# TASK ITEM:
From the records below, please print only the lines from the one containing "Open Manage Liquidity for Tokabu/kHYPE" through the one containing "1450x834 pixels. Task: Click", both included. Skip the pictures.

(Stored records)
Start of Block

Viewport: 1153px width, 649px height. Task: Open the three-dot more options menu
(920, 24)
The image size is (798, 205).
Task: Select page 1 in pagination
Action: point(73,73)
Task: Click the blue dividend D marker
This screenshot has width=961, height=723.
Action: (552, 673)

End of Block
Start of Block

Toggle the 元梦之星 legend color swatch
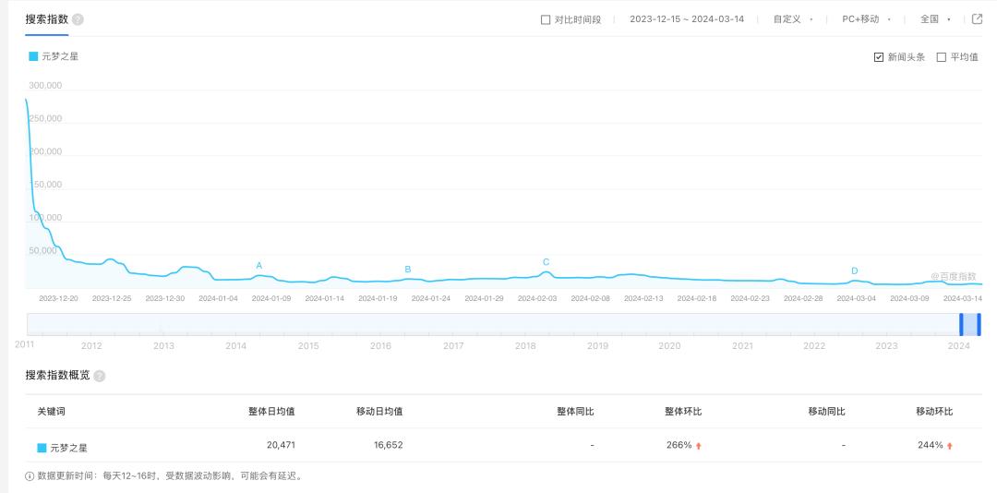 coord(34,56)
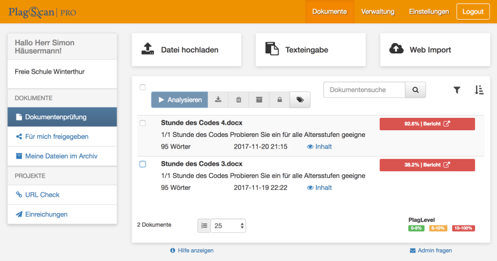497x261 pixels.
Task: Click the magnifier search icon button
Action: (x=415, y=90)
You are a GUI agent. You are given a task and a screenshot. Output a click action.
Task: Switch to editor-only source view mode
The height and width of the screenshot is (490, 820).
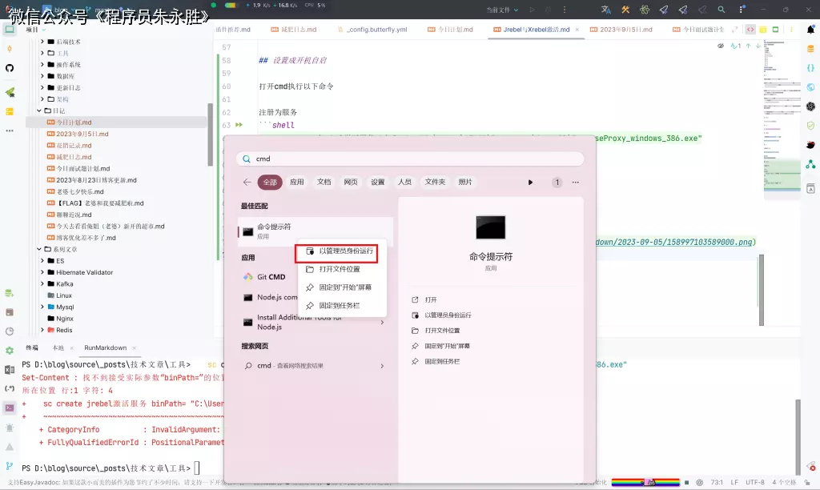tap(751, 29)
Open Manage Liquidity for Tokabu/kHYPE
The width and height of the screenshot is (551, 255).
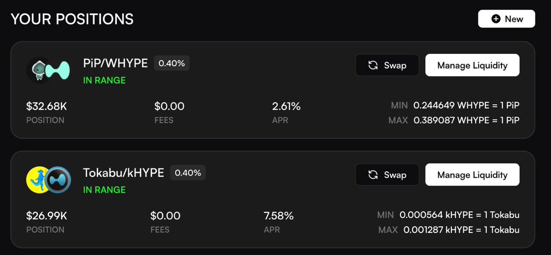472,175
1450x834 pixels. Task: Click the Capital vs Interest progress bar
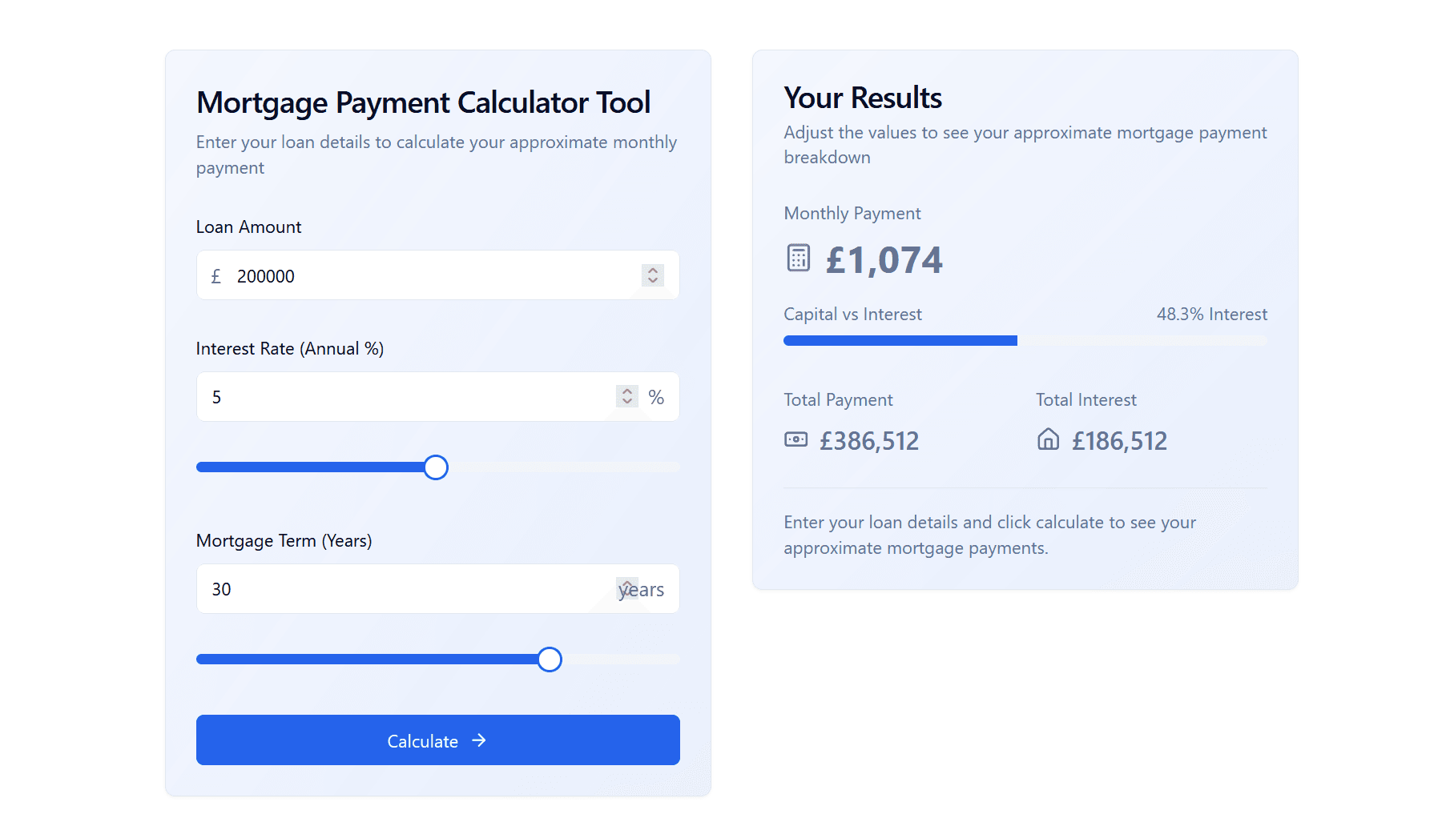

End of Block

# OUTPUT OF THE TASK:
Open Manage Liquidity for Tokabu/kHYPE
The width and height of the screenshot is (551, 255).
472,175
1450x834 pixels. Task: Click the Capital vs Interest progress bar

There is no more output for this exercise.